[[ EXCERPT open ]]

Zhong Qianxin 钟倩欣

Personal information
- Born: 8 May 1990 (age 36) Guangzhou, Guangdong, China
- Height: 1.70 m (5 ft 7 in)
- Weight: 62 kg (137 lb)

Sport
- Country: China
- Sport: Badminton
- Handedness: Right

Women's doubles
- Highest ranking: 2 (10 January 2013)
- BWF profile

Medal record
Women's badminton
Representing China
Asian Championships
| Silver medal – second place | 2011 Chengdu | Women's doubles |
| Bronze medal – third place | 2012 Qingdao | Women's doubles |
| Bronze medal – third place | 2014 Gimcheon | Women's doubles |
World Junior Championships
| Gold medal – first place | 2007 Waitakere City | Girls' doubles |
| Gold medal – first place | 2007 Waitakere City | Mixed team |
| Gold medal – first place | 2008 Pune | Mixed team |
| Silver medal – second place | 2008 Pune | Girls' doubles |
Asian Junior Championships
| Gold medal – first place | 2008 Kuala Lumpur | Girls' doubles |
| Gold medal – first place | 2008 Kuala Lumpur | Mixed team |
| Silver medal – second place | 2007 Kuala Lumpur | Mixed team |

= Zhong Qianxin =

Chinese badminton player (born 1990)

Zhong Qianxin (钟倩欣; born 8 May 1990) is a Chinese badminton player.

== Career ==
Zhong Qianxin won the girls' doubles event at the 2007 BWF World Junior Championships at Waitakere City, New Zealand with Xie Jing. They also won the 2008 Asian Junior Badminton Championships. She won her first Grand Prix event at the 2010 Vietnam Open with Ma Jin. Her first major title she won at the 2011 Yonex Open Japan Super Series with Bao Yixin, followed by a final at the 2011 Indonesia Grand Prix Gold.

One year later, Zhong Qianxin and Bao Yixin won the 2012 Singapore and the China Masters Super Series back to back. They also reached the final of the 2012 Swiss Open Grand Prix Gold losing to compatriots Tang Jinhua and Xia Huan and the final of the 2012 India Open Super Series losing to the Korean pair of Jung Kyung-eun and Kim Ha-na. Zhong and Bao reached the number 2 on the BWF World Ranking for women's doubles in January 2013. They won the final of the 2013 U.S. Open Grand Prix Gold, but lost the final of the 2013 China Open Super Series Premier at home to compatriots Wang Xiaoli and Yu Yang.

[[ EXCERPT closed ]]

• **WRITTEN TASK A**
Reproduce the stretch of the Zhong Qianxin profile from "Zhong Qianxin 钟倩欣" through "(10 January 2013)", word for word.

[[ GIVEN DATA open ]]

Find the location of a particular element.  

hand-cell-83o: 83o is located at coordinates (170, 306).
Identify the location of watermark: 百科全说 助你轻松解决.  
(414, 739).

[[ GIVEN DATA closed ]]
[[ GIVEN DATA open ]]

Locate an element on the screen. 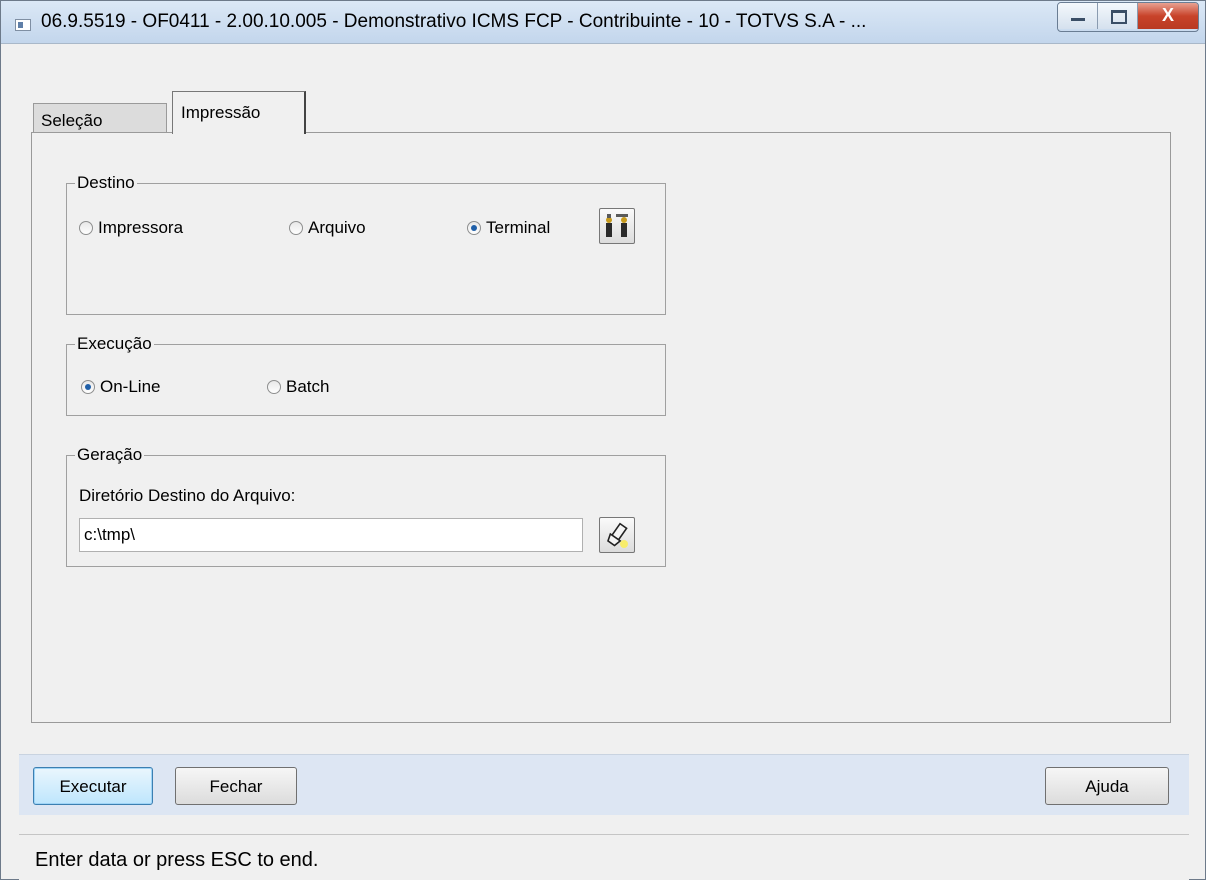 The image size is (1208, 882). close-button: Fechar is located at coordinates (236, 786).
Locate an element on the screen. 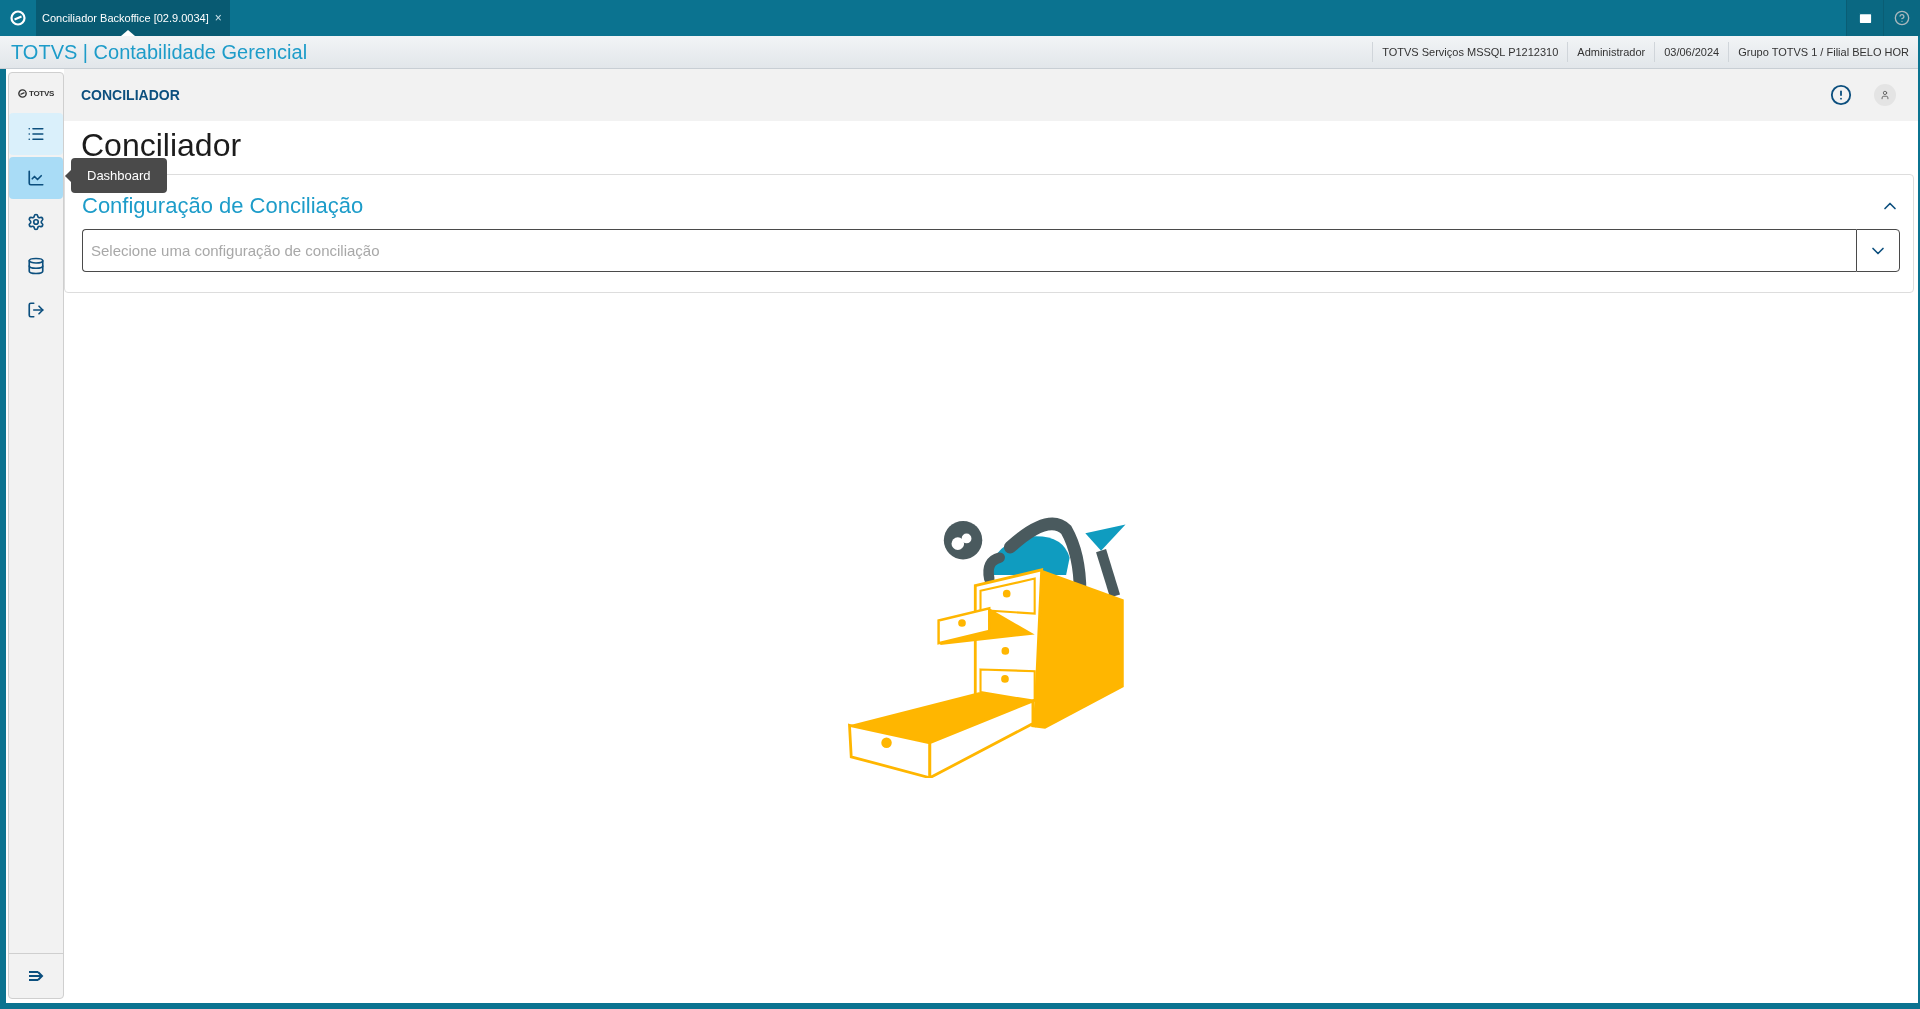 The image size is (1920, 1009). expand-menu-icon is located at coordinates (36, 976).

[[ GIVEN DATA closed ]]

• **WRITTEN TASK B**
Please render the stretch of the records from the line containing "Identify the location" through the line containing "(414, 739)." as a JSON list of strings, one string per line, with blank lines left out.

• **WRITTEN RESPONSE A**
Zhong Qianxin 钟倩欣

Personal information
- Born: 8 May 1990 (age 36) Guangzhou, Guangdong, China
- Height: 1.70 m (5 ft 7 in)
- Weight: 62 kg (137 lb)

Sport
- Country: China
- Sport: Badminton
- Handedness: Right

Women's doubles
- Highest ranking: 2 (10 January 2013)

• **WRITTEN RESPONSE B**
[
  "Identify the location of watermark: 百科全说 助你轻松解决.  ",
  "(414, 739)."
]